About differential of functions... Ok, probably it is a silly question, but I'm studying calculus for the first time, and I still can't "see clearly" the definition of differential of a function.
We define $dy$ - or equivalently $df(x)$ - as $dy = f'(x)\cdot\Delta x$. Now, if we consider the function $y=f(x)=x$, it follows that $df(x)=dx=f'(x)\cdot\Delta x=1\cdot\Delta x=\Delta x$; hence we can rewrite the previous relation as $dy=f'(x)\cdot dx$; and consequently $f'(x)=\frac{dy}{dx}$.
The question is: is there any good reason why I should substitute $\Delta x$ with its differential $dx$ in that relation?
I know it might sound weird, but I can't intuitively "feel" the fact that $\Delta x = dx$, I think it just makes things more confused...

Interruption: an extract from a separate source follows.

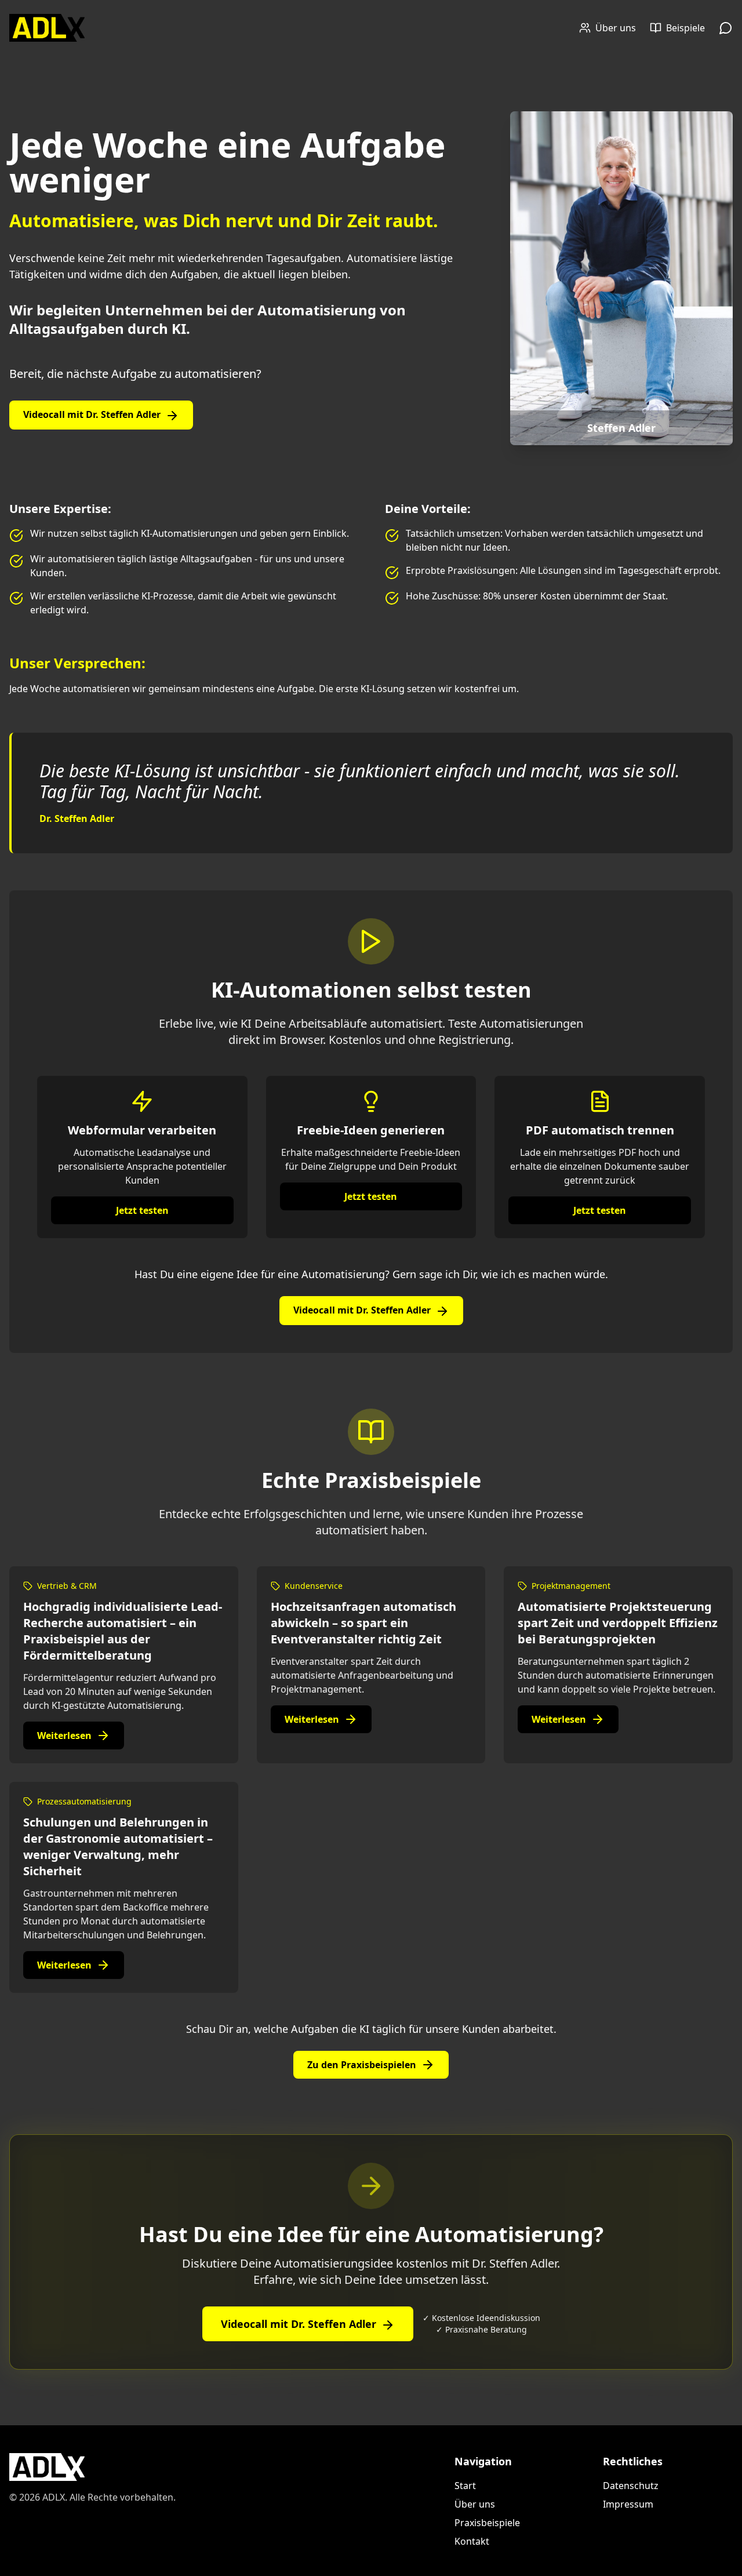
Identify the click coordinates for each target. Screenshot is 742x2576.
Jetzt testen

Source (lang: italian): angeloangeletti.it/UNICAM_RECANATI/APPUNTI/04_lez.pdf
 A: Well, to understand this, you have to understand limits. What a derivative is doing is it is taking the slope of a polynomial function - f(x). What you are doing is you're taking two points exactly $\Delta$x apart. The points would then have x-coordinates x and x+$\Delta$x. When you take the slope of the line between those two points (Click this to help), you get a number, and when $\Delta$x is infinitely close to, but not equal to 0, we call it dx, and the slope of the line is the derivative at that point. Since we are getting numbers for points, we can plot the derivatives at all points and match them into a function. This function is the first derivative of your original polynomial function, f'(x). Taking the derivative of that function is the second derivative, f''(x). 
This is very useful because you can find, easily, rates of change, volume from outlines, and so on. For example, the derivative of a graph of the distance a car has traveled at a certain time is equal to the graph of its velocity at a certain time. 
The volume of a cone/pyramid, and therefore the volume of a sphere, are all derived by calculus. 
P.S. In the image, h = $\Delta$x